Well kiddos, this past weekend I apparently had the world's fastest relationship. Within a span of 48 hours, I talked to, met, and apparently had a dramatic affair with a male model who lives in Los Angeles.
DC sent me an email on Match. (yep, I renewed.) He looked good. Sounded normal and straight to the point. After a couple emails he asked for my phone number, which I freely gave. He asked permission to call me and we talked for two hours. He liked history (shocker!), was very smart, had an opinion and was looking for a relationship. He was very concerned with "openness and not being afraid to completely share". Or as he put it, bringing the remnants of my toxic past into the sparkling white carpet of our new relationship". Um... yeah. Apparently, even though he wanted to know why I felt a certain way I wasn't allowed to reference said experience that caused me to feel a certain way. Already I was feeling constrained by judgment. He called me again that Friday night, and said he wanted to drive down and meet me that night because he felt such a connection. I met him an hour later. He was cute and had a body that literally made my teeth hurt. I made out with him for a couple minutes before he left.

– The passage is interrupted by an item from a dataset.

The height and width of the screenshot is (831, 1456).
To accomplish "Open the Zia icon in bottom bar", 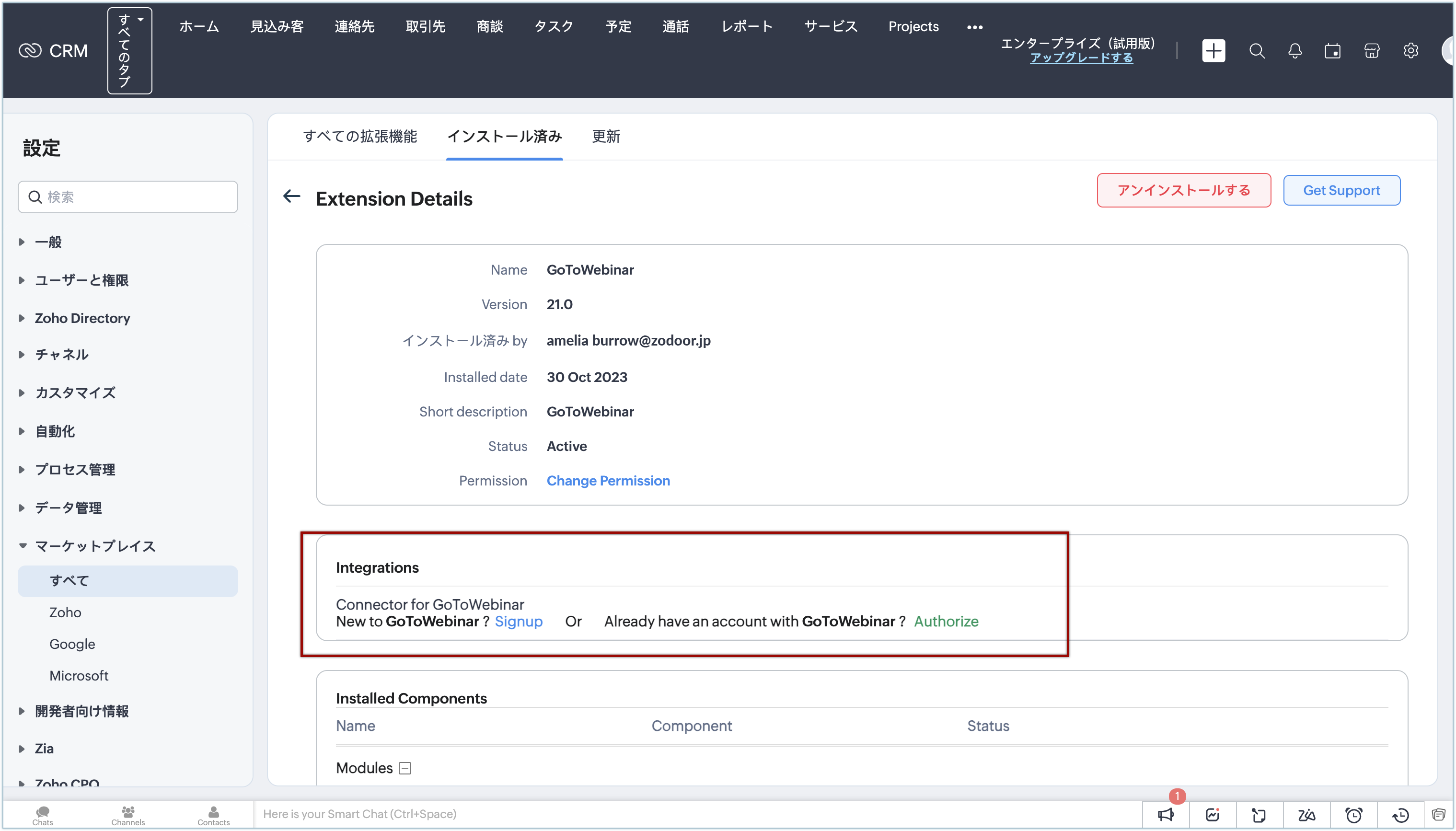I will click(1306, 814).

The next day he called me a few times for very lengthy conversations. I text messaged Red and told her, wow he certainly has a strong personality. He's kinda pushy. Like borderline acting like a dick, pushy. He asked me to come up to Hollywood and watch the Chargers game with him. I said ok. Until he brought up making a bet if the Colts won. Then we wanted to get laid. Then changed his bet, since in his opinion we would probably do that anyway. The new bet was a very intimate thing I'd only done in two serious relationships. Again I said no. He asked why not. I said I consider that special. He argued HE'S special. By this point I'm already feeling exhausted from constantly having to deal with qualifying my feelings or opinions. For someone who was so concerned with absolute truth and being open, he was hella judgemental. Among his other "endearing" qualities was his habit of throwing around his "genius level IQ and superior intellect". Which I found confusing. How could he even think I was smart when he talked to me like a friggin' two year old?! I told him I wanted to go to bed, I had to be at the pub early to get a table for breakfast and football.
The next day, Sunday, he started text messaging toward the end of the Steelers game at about noon. I had already made up my mind I was done. He was too demanding, judgemental, and pushy. When I tried to be an adult and say I wasn't what he was looking for, he started in with a stream of text messages arguing with me.

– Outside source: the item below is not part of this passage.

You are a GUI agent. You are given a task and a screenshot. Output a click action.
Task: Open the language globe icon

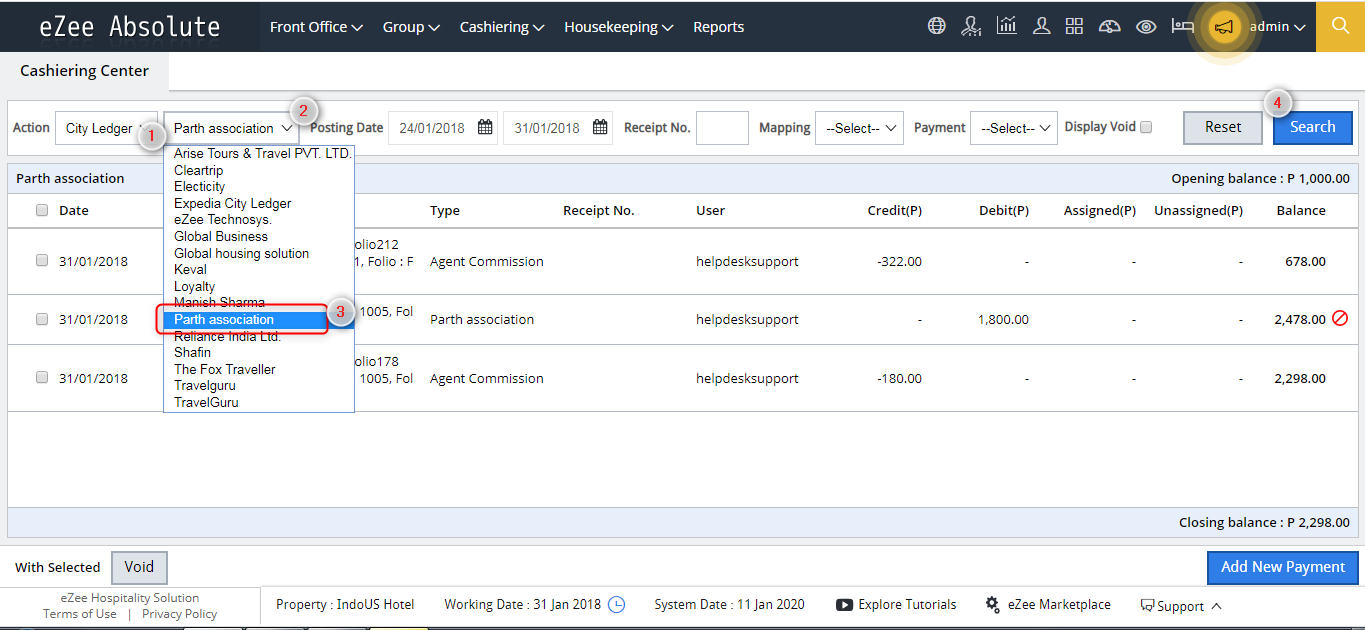point(937,26)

Then the phone calls. He knew I was watching football. I went outside and said, "What?!" After yelling at me and calling me a politician (for some reason he thought this was denigrating me) for being rational and calm, I yelled back and told him no, that I was done. Then he started begging. After all this, he suddenly stops and says, "Well are you coming up tonight to watch the game?" I said no, and he hung up. I thought, cool. The Steelers are in OT and I can finish watching!
No sooner had I sat down, that he sent me a text saying I was a fraud and a failure for not opening up with instant trust to him. And that I deserved everything I got. That I was never to call him or text him again, because he would just delete it.
Um. Yeah. Don't hold your breath, guy.
So there's your lesson folks. So many times we think, oh but they're so attractive, they can't be crazy! Or that somehow hot male models are somehow like unicorns. Nope, they're potentially nuts just like other men.
Lesson learned!

Monday, November 15, 2010

The drought that became a flood, that became a drought again

So after a week of bitching that I wasn't getting any attention, I was suddenly deluged with emails and texts from all over. I was getting emails from match like crazy, and my phone was blowing up. Even Mimbo came back around with some craziness about wanting to get married. (Calling his bluff by sharing some unpleasantness quickly sent him packing, though.) In the middle of all this, my good friend JT set me up with her co worker CC. We all went out for football and it was awesome. The chemistry was immediate and he asked me out for that weekend. Our date was so fun that we made plans for this weekend. I also hung out a couple times with a Customs investigator. But, since this is me we are talking about, nothing ever works out.
On date 2 with Customs guy, he "suddenly" got a call from work and told me our date was being cut short. There was an uncomfortable staring at the check, and I again had to pay for my own dinner. That's twice in two months! Afterward he didn't even walk me to my car. This is after a terrific first date just four days before.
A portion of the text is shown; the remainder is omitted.